Peter McKintosh’s set for Butley tells us from the start there’s an odd couple relationship about to unfold: In the shared office of two University lecturers, one side is obsessively neat, with almost no books on the shelves; on the other the books overflow from the stuffed shelves. The latter belongs to Ben Butley (Dominic West,) an English lecturer with a fondness for cigarettes and alcohol, coupled with an aversion to actually teaching anyone English literature. He shares the space with Joey (Martin Hutson,) an assistant lecturer, who was once his student, is now his flatmate, and may have been more in the past. In a single day in 1970 everything goes wrong for Butley, writer Simon Gray hanging a lantern on the Aristotelean construction of his play: A number of characters arrive over the course of the day, all bearing bad news. His estranged wife (Amanda Drew) wants a divorce so she can marry a man Butley hates; a colleague he can't stand (Penny Downie) has had her book published while his remains unwritten; Joey wants to move in with his boyfriend Reg (Paul McGann) and his students (Emma Hiddleston and Cai Bridgen) seem to expect him to teach them something.
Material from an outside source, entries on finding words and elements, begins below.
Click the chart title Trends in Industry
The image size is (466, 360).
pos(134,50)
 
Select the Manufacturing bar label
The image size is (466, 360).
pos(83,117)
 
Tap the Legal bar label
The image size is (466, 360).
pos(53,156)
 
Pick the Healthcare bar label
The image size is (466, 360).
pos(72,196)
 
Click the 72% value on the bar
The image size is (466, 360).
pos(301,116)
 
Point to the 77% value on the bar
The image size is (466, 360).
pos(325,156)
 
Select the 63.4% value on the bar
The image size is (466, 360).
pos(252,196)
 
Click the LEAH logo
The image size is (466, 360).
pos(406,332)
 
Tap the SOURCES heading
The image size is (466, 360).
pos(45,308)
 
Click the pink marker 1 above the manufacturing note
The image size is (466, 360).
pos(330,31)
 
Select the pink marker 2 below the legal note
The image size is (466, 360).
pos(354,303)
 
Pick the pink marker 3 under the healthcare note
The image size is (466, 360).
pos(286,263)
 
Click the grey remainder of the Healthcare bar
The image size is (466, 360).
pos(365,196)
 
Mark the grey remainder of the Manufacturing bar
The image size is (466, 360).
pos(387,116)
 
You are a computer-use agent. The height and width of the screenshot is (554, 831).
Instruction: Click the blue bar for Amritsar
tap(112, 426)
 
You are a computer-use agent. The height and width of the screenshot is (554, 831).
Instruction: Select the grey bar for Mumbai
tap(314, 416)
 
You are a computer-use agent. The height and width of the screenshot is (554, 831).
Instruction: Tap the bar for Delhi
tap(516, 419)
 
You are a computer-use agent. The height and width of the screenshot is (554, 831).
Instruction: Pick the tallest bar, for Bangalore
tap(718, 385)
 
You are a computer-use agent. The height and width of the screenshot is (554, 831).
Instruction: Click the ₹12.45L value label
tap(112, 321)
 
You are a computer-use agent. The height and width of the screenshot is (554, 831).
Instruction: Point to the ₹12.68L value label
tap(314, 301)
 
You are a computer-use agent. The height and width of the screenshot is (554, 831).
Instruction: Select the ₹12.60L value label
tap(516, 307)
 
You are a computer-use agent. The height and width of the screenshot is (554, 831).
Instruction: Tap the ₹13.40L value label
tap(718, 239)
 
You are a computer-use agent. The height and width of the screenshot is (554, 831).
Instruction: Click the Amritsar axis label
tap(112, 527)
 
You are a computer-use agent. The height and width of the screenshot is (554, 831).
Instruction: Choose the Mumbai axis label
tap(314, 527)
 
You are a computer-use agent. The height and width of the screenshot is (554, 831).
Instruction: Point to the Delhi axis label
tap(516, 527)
Unfortunately however many one-liners Gray gives Butley, added to the multitude of accents, impressions and Tom Bakeresque wild-eyed booming across the stage that West supplies, the character is still appalling. His response to all these setbacks is to bully, interfere and actually try to cause genuine harm to anyone unlucky enough to come anywhere near him - it's no wonder everyone wants to get away from him, what the play doesn't give us any idea of is why they were with him in the first place. The second act is more interesting as we find out more (but not enough) about Butley and Joey's co-dependent, mutually destructive relationship which has an element of something genuinely fascinating about it. But there's nobody to care about: The programme notes inform us that Gray was so fond of other men's company people mistakenly thought he was gay. They obviously needed to tell us that as there's no hint of it in a play where all the male characters are unpleasant in one way or another (the female roles are little more than cameos.) Lindsay Posner's production is strongly acted, especially by the central duo of West and Hutson who spark off each other well, but it lacks any humanity which makes it feel like two and half hours of being assaulted with bile.
Butley by Simon Gray is booking until the 27th of August at the Duchess Theatre.